Lavoriamo qui da tempo, soprattutto nel campo degli edifici culturali o degli alberghi: tra i nostri progetti c’è anche l’edificio che ospita la prima biennale di arti islamiche a Jeddah (n.d.r., il Western Hajj Terminal all’aeroporto internazionale King Abdulaziz di Jeddah, sede della Islamic Arts Biennale), o il Maraya Concert Hall di AlUla. Si tratta di luoghi dotati di un carattere di vera eccezionalità: pensiamo ad AlUla, che fino a poco tempo fa non era visitabile, e che proprio per questo ci è piaciuto molto accompagnare in questo percorso di trasformazione. Come progettisti italiani siamo abituati a utilizzare la narrazione del luogo, senza proporre di rasare tutto a zero.

Studio Giò Forma, da sinistra: Florian Boje, Cristiana Picco e Claudio Santucci - Courtesy of Giò Forma
Credo che, nell’ingegnerizzare il lifestyle, l'Italian design non offra solo una straordinaria capacità manifatturiera, ma anche un device capace di offrire visioni complete che sono molto lontane da quelle di altri paesi. C’è l'amore per il dettaglio, la qualità di ogni componente, ma anche una visione su quello che il design è in grado di portare. L’Italia è l’unico paese dove, quando vai al ristorante, il cameriere ti offre il menù ma allo stesso tempo di suggerisce un piatto specifico, un consiglio che non ti puoi lasciare sfuggire: “ci penso io”, è la frase che ci sentiamo dire, e accettando sappiamo che facciamo bene. Per il design succede lo stesso: le aziende italiane di qualità, a qualsiasi livello, sono in grado non solo di consegnarti prodotti o soluzioni, ma anche di suggerire il materiale, la strategia, la finitura o la tecnica che meglio funzionerà in uno specifico progetto – e questo, ve lo dice un tedesco, lo sanno fare solo gli italiani.
La modalità con cui il design, e in particolar modo il design italiano, viene messo in scena è spesso vincolato da formati ben precisi, in primi quelli dettati dall’organizzazione del sistema fiera. Vedete delle opportunità per far evolvere questo linguaggio, per rinnovarne l’esperienza? A favore di una maggiore inclusione di pubblici e di una maggiore attrattività anche commerciale’?

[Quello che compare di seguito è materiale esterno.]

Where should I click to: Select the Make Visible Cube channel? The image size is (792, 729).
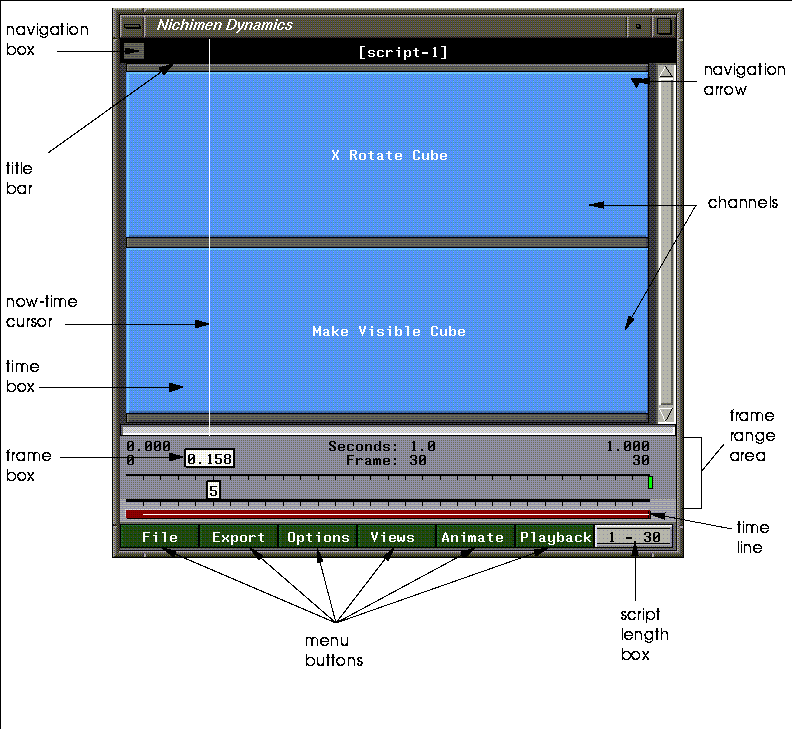pyautogui.click(x=387, y=331)
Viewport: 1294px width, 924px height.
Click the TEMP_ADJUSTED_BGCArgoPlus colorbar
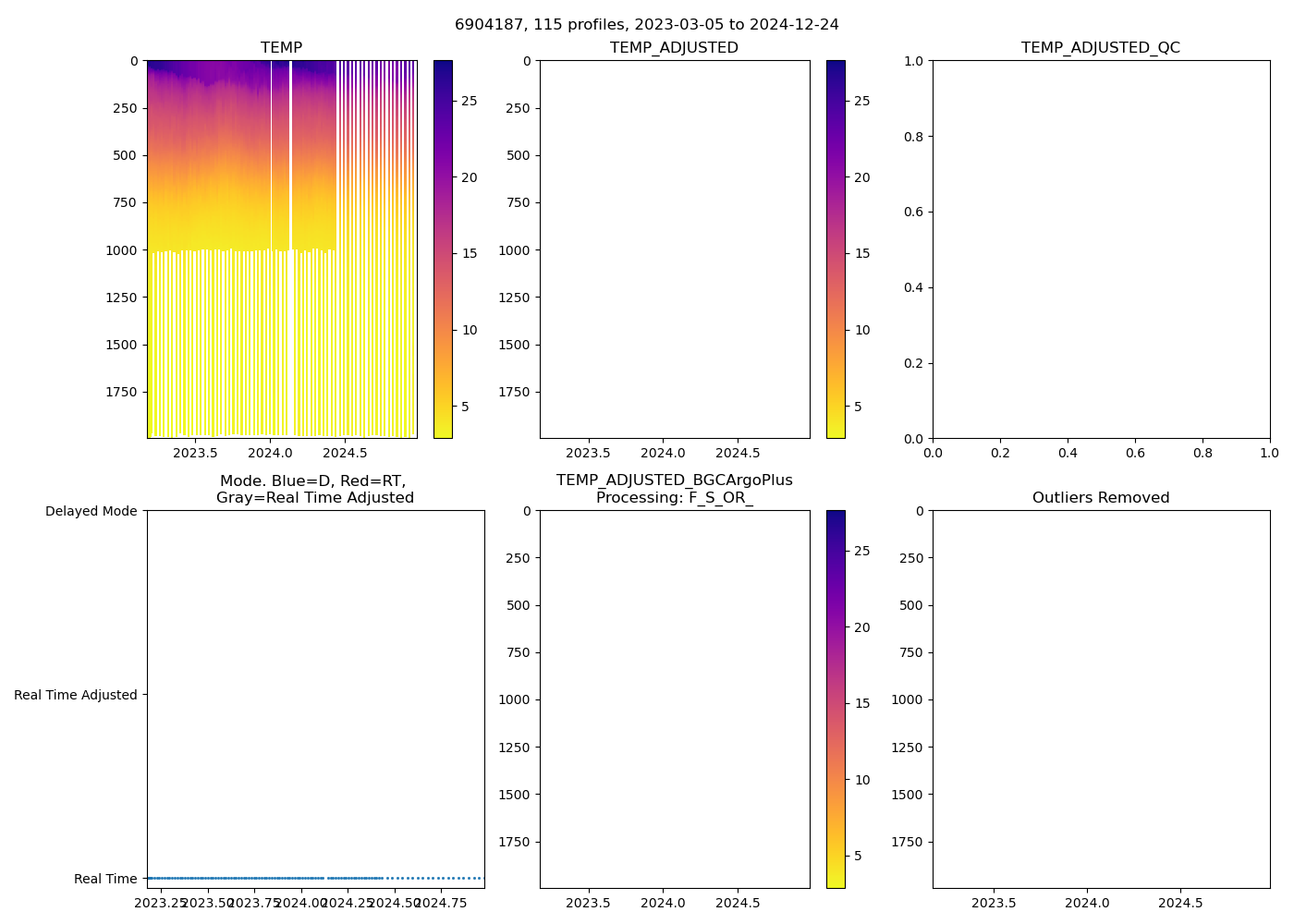pos(836,699)
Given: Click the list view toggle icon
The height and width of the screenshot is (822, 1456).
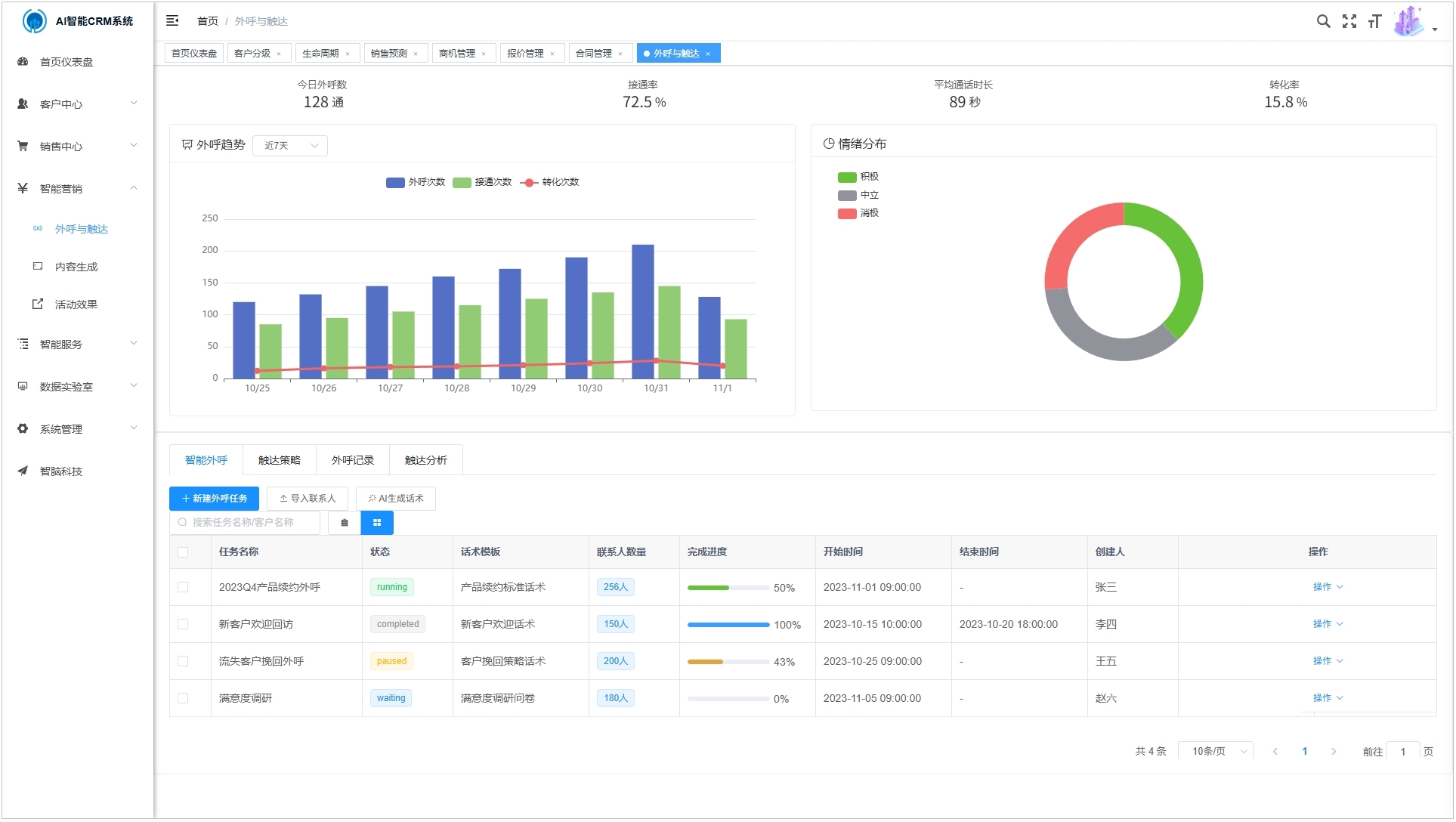Looking at the screenshot, I should (345, 523).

Non sono un esperto di strategie commerciali, ma credo che un’opportunità risieda nella possibilità di raccontare l’arredo non solo a partire dai mobili di design, ma anche restituendo l’intero ambiente che li accoglie, la casa, e i momenti che possiamo viverci dentro. Credo che ci sia un grandissimo valore nel disegnare quello che chiamiamo stand, ma credo anche che questo format cambierà nome a lungo andare: me lo immagino come un piccolo experience center incentrato sul racconto. Del resto, credo che il nostro ruolo sia anche quello di educare alla grande qualità e all’intrinseca differenza del Made in Italy. Il design italiano ha tutto da guadagnare nell’approfondire la propria capacità di trasferire i suoi valori di alta qualità ad un pubblico più grande.